Ao se ler, mesmo que superficialmente, o texto da Heritage Foundation Mandato para a Liderança. A Promessa Conservadora - Projeto 2025, percebe-se rapidamente não apenas a tomada de distância da Igreja estadunidense em relação ao atual pontífice, mas também sua dispensa da doutrina social da Igreja Católica como um todo. Esse fato revela um uso discricionário do próprio conceito teológico de tradição, que é erguido como bastião da verdade católica em termos seletivos e funcionais para fins que muitas vezes têm pouco a ver com a proclamação do Evangelho.
A escolha de Biden expôs um catolicismo que, em sua maioria (especialmente entre as gerações mais jovens) e em grande parte do corpo episcopal, escolheu o caminho de um isolacionismo provincial - nisso, espelho de uma América que pensa que só pode ser grande se cuidar exclusivamente de si mesma.

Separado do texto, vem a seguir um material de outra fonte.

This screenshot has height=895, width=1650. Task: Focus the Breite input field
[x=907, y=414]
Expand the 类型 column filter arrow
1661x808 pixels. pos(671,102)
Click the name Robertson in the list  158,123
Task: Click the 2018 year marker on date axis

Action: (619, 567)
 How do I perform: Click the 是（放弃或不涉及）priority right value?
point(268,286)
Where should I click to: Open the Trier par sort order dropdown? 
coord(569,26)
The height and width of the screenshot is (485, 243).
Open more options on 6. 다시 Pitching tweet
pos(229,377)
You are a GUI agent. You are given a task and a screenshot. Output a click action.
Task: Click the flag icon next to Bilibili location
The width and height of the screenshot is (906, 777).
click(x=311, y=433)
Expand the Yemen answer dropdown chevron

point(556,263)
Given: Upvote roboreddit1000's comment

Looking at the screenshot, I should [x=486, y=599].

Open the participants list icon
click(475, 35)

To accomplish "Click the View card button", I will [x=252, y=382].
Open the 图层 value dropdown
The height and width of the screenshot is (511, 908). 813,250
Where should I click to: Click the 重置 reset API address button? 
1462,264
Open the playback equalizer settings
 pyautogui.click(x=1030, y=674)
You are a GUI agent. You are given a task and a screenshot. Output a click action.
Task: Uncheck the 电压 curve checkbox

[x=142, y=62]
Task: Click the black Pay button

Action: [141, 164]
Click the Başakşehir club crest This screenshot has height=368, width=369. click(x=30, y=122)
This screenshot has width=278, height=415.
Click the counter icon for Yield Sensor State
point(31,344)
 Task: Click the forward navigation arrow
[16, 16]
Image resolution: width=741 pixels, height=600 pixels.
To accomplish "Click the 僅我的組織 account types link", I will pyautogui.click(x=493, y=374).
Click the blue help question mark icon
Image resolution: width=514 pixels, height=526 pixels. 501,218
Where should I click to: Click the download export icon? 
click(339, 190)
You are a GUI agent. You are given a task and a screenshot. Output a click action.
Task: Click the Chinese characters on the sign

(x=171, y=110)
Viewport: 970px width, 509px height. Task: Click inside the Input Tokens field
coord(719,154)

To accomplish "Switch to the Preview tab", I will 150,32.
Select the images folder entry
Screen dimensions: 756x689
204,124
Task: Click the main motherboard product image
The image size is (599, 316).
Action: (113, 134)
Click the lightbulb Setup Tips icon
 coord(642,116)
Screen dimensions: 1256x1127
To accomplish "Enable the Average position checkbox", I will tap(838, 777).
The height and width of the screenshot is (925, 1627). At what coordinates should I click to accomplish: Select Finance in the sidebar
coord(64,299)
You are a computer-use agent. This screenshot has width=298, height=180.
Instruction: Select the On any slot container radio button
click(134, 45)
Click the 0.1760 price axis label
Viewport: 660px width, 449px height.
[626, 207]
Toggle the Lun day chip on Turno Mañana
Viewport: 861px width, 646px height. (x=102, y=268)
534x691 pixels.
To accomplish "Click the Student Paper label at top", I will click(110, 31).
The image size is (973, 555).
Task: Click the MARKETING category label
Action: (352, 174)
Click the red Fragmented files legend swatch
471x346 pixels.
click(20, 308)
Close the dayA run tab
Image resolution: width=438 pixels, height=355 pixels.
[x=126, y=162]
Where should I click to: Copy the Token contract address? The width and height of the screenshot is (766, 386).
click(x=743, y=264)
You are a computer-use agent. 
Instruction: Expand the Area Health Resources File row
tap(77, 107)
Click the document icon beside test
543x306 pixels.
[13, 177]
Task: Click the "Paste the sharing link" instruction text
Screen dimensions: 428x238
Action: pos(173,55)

Em sua trama, esse catolicismo não-conciliar é intimamente imperialista - sustentando graças a milhões de dólares bolsões de resistência ao pontificado de Francisco, a fim de torná-los vassalos de um projeto que transforma o universalismo católico da Igreja em uma megasseita global (cuja sede está nos Estados Unidos). Isso enquanto eles servirem e forem convenientes, para serem deixados à própria sorte caso se tornem um incômodo para o novo americanismo católico que se entregou às mãos de Trump.
A saída de Biden da cena política nos entrega, simbolicamente, à entrada em campo do americanismo católico, populista e exclusivo (em muitas de suas expressões). Um catolicismo em que não há lugar para a alegria do Evangelho, mas apenas para a raiva do ressentimento - habilmente manipulada por aquela parte da sociedade estadunidense que vê em Trump o messias que tornará a América grande de novo.
Uma raiva que exige ser paga a caro preço por todos aqueles que supostamente são os responsáveis por sua causa - combinando, em uma mistura explosiva, o evangelho da prosperidade com aquele da vingança.